> _Given passage_
We have suggested two additional factors which can rapidly raise research productivity.  The first is of course building capacity in research methods with the Research Methods Library of Alexandria as most  countries are statistically malnourished, with few skills in research methods

“Research is what I’m doing when I don’t know what I am doing”  (von Braun)

The second one is the concept of Publish or Perish/ University meritocracies.   When we  examined publication rates by countries, there are several  countries that demonstrated rapid spiking of research productivity.  In Iran over a 3 year period of time there was a tripling in the number of scientific publications, in Serbia, well after the war, public health publications jumped from 3 in a year to 183. Similar results have been seen in Universities in Kazakhstan and elsewhere. We asked scientist in  these countries as to why this occurred. Typically they responded that recently  degrees, grants, hiring, promotion and raises were tied to productivity, .e.g. publication. In many universities across the world Ph.D. degrees are now dependent upon publication. Obviously the ossified full professor will not like to be told to publish more. However it is a simple incentive, and appears to be very effective way to increase scientific productivity. Tying publication with promotion and raises is a very strong motivator!

> _Exercise objective_
Copy out the passage on research productivity above in full, word for word. The lines that come next are separate material, not part of the passage on research productivity.

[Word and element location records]

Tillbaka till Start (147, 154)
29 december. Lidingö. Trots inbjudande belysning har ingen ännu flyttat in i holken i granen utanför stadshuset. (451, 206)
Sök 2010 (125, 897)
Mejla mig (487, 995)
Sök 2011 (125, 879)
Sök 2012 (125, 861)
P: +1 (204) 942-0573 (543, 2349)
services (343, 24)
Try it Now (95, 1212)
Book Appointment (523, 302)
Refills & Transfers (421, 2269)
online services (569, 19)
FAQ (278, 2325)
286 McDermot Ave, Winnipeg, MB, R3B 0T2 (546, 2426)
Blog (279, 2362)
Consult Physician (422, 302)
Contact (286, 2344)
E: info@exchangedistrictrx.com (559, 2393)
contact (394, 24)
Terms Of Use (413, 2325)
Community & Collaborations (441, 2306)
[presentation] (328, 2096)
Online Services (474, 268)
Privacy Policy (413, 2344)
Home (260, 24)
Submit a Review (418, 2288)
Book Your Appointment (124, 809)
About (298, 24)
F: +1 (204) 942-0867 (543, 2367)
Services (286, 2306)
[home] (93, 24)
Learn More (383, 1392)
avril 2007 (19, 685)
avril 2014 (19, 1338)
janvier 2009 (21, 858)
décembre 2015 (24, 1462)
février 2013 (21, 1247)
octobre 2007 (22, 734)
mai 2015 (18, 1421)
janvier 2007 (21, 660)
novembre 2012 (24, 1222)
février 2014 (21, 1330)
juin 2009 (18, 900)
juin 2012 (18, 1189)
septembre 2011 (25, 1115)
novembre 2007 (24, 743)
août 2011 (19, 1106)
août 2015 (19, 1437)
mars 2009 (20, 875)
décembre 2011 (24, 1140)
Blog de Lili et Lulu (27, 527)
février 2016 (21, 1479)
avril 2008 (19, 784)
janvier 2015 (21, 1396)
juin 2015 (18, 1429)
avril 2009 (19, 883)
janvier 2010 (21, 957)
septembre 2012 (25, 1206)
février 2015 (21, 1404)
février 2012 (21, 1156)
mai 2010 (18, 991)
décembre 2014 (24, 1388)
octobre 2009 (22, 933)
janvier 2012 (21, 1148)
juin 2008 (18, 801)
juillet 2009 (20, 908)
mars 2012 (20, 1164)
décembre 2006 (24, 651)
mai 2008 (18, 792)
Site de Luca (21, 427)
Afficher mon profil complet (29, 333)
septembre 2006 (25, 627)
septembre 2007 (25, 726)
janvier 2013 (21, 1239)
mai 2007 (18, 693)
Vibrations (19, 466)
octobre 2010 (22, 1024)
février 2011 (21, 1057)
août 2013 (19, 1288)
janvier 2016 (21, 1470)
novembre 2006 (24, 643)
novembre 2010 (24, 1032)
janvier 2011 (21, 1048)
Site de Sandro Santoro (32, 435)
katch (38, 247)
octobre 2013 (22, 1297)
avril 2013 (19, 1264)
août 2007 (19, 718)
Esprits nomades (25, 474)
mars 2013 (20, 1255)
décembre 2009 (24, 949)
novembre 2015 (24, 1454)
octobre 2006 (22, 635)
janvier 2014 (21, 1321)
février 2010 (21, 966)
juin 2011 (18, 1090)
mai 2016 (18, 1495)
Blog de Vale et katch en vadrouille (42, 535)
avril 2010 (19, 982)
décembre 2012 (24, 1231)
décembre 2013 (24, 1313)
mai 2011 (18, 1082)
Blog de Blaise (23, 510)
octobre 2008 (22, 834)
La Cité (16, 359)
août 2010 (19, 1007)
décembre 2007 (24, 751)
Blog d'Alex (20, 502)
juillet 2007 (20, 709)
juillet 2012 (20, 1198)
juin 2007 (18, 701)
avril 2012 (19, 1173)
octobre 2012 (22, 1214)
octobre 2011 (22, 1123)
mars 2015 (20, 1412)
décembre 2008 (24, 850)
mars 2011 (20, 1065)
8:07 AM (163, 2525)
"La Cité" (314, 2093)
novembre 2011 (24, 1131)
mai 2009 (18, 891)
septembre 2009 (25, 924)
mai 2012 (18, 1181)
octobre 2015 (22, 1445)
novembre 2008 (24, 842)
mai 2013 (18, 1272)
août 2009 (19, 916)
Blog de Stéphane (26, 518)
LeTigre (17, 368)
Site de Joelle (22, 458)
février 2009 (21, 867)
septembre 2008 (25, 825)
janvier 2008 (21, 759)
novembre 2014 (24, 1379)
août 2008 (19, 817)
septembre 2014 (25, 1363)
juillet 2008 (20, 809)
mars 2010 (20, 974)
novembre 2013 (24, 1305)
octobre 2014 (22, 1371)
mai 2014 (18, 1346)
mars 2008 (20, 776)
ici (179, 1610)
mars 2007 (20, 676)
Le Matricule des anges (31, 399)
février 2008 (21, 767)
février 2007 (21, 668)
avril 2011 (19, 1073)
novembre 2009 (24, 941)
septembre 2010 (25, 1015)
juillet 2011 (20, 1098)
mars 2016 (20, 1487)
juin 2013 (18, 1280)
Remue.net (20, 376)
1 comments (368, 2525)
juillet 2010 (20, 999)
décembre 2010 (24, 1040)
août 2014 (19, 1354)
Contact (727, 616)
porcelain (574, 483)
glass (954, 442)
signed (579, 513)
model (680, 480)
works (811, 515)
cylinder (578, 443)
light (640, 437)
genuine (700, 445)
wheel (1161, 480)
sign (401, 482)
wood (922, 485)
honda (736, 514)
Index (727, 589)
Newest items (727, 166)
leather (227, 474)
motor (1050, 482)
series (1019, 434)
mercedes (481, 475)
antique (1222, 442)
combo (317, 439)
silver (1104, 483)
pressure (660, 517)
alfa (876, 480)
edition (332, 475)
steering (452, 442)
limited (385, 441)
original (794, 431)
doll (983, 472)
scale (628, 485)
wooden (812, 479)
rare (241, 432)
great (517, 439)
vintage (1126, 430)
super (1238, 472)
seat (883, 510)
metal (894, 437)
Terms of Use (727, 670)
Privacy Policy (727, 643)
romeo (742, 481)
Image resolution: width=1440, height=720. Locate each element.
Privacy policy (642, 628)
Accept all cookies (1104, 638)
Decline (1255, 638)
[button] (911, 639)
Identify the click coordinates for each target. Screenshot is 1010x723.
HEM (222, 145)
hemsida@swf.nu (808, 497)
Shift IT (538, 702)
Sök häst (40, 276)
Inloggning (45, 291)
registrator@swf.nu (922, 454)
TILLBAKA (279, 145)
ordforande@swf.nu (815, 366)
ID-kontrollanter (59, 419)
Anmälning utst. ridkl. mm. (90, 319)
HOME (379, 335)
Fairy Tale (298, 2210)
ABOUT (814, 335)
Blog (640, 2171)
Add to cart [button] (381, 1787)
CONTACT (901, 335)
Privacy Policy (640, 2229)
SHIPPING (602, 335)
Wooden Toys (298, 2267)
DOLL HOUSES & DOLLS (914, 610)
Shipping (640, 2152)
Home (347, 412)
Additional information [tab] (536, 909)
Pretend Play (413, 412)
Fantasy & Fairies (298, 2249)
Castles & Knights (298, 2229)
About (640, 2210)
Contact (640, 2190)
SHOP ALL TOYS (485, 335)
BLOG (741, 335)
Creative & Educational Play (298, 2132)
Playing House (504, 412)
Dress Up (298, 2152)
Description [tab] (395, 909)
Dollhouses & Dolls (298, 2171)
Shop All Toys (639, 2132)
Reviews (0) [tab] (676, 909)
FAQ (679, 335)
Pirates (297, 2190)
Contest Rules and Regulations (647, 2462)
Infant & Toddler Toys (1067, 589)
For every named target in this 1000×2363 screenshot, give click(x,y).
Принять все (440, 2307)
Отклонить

> _In response_
We have suggested two additional factors which can rapidly raise research productivity.  The first is of course building capacity in research methods with the Research Methods Library of Alexandria as most  countries are statistically malnourished, with few skills in research methods

“Research is what I’m doing when I don’t know what I am doing”  (von Braun)

The second one is the concept of Publish or Perish/ University meritocracies.   When we  examined publication rates by countries, there are several  countries that demonstrated rapid spiking of research productivity.  In Iran over a 3 year period of time there was a tripling in the number of scientific publications, in Serbia, well after the war, public health publications jumped from 3 in a year to 183. Similar results have been seen in Universities in Kazakhstan and elsewhere. We asked scientist in  these countries as to why this occurred. Typically they responded that recently  degrees, grants, hiring, promotion and raises were tied to productivity, .e.g. publication. In many universities across the world Ph.D. degrees are now dependent upon publication. Obviously the ossified full professor will not like to be told to publish more. However it is a simple incentive, and appears to be very effective way to increase scientific productivity. Tying publication with promotion and raises is a very strong motivator!